◆ **Brief 1**: Extract verbatim the passage of the study abstract on metabolic syndrome and snoring that starts at "Objective: The main" and ends at "or =28 kg/m2).".
◆ **Brief 2**: Extend the abstract on metabolic syndrome, snoring and sleep quality in women, continuing from its final sentence.
━━━━━ Exercise passage ━━━━━
Objective: The main objective was to examine the association between metabolic syndrome, snoring and sleep quality among women.
Methods: The study sample comprised healthy women (30-65 years) from the greater Stockholm area. Snoring and sleep quality were measured by the Karolinska Sleep Questionnaire. The metabolic syndrome was defined as the presence of two or more of the following components: (1) fasting serum glucose level > or =7.0 mmol/L; (2) arterial blood pressure > or =140/90 mmHg; (3) fasting serum triglycerides > or =1.7 mmol/L and/or HDL cholesterol <1.05 mmol/L; and (4) obesity (waist-to-hip ratio >0.85 and/or BMI > or =28 kg/m2).
━━━━━ Input data ━━━━━
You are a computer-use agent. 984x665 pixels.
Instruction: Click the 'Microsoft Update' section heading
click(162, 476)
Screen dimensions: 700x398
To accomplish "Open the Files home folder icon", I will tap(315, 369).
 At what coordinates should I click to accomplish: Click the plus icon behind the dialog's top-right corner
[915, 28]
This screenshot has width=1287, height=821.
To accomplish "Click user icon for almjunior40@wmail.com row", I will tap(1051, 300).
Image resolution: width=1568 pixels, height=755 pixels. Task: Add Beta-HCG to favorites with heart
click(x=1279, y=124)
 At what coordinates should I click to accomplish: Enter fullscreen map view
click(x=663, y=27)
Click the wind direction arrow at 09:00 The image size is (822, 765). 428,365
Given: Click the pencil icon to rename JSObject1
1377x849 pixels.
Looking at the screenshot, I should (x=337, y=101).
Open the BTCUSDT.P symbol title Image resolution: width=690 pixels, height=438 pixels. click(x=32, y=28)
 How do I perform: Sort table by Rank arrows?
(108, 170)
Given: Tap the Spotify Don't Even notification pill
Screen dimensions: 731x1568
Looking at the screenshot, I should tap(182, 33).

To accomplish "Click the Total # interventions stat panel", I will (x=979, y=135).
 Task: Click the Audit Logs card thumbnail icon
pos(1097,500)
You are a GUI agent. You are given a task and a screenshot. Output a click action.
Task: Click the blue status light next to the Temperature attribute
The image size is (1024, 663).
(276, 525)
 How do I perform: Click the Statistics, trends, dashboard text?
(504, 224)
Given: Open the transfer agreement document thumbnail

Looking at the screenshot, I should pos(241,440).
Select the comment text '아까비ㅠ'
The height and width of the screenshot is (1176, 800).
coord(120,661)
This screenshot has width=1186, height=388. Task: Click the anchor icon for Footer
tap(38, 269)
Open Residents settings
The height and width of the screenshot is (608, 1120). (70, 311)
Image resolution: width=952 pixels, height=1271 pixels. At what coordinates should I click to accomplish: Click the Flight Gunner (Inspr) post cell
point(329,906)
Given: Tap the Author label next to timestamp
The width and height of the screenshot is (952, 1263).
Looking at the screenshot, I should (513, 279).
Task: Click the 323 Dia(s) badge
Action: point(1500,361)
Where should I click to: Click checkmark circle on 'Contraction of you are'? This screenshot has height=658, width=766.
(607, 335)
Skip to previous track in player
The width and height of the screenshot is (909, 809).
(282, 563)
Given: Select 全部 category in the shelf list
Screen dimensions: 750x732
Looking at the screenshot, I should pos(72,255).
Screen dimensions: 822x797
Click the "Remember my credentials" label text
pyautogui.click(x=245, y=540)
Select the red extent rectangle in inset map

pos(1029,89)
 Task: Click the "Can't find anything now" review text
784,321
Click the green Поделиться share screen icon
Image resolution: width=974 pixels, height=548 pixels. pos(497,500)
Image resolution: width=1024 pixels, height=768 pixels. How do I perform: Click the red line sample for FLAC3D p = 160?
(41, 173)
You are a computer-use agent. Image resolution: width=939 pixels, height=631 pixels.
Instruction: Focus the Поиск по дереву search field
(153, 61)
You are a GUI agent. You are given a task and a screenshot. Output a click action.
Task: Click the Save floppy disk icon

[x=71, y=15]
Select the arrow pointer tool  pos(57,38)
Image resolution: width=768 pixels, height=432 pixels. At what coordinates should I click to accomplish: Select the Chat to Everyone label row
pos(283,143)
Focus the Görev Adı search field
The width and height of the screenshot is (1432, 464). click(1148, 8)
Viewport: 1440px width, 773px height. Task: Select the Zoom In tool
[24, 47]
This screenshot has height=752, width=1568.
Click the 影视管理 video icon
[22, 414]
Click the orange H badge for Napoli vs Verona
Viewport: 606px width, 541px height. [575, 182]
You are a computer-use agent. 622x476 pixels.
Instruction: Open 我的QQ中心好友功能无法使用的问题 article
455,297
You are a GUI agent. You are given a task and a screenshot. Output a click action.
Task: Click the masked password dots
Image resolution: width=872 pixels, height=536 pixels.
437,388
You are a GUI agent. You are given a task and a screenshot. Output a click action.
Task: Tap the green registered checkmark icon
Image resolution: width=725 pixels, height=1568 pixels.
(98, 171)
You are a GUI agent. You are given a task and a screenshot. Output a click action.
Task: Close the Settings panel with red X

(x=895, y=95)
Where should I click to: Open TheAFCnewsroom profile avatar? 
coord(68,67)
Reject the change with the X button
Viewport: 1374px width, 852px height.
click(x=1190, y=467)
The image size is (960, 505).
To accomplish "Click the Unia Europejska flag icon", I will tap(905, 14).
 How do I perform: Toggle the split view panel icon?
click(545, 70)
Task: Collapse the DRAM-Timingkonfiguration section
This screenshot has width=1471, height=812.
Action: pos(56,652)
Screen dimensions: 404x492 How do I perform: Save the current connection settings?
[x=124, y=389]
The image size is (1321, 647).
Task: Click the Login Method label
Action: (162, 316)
━━━━━
◆ **Your response 1**:
Objective: The main objective was to examine the association between metabolic syndrome, snoring and sleep quality among women.
Methods: The study sample comprised healthy women (30-65 years) from the greater Stockholm area. Snoring and sleep quality were measured by the Karolinska Sleep Questionnaire. The metabolic syndrome was defined as the presence of two or more of the following components: (1) fasting serum glucose level > or =7.0 mmol/L; (2) arterial blood pressure > or =140/90 mmHg; (3) fasting serum triglycerides > or =1.7 mmol/L and/or HDL cholesterol <1.05 mmol/L; and (4) obesity (waist-to-hip ratio >0.85 and/or BMI > or =28 kg/m2).

◆ **Your response 2**:
Results: After adjustment for age, the risk ratio of metabolic syndrome among snorers as compared to non-snorers was 4.50 (95% CI: 1.71-11.86; p=0.002). This association persisted after controlling for menopausal status, educational level, smoking, fatigue and exercise habits. Poor sleep quality showed a trend (OR: 3.31; 95% CI: 0.89-12.21; p=0.073) towards an increased risk for metabolic syndrome, but this did not reach statistical significance.
Conclusions: Snoring may be a strong predictor for metabolic syndrome in middle-aged women. These findings show that snoring women are not only at increased risk for individual risk factors associated with cardiovascular disease and type 2 diabetes, but also for metabolic syndrome.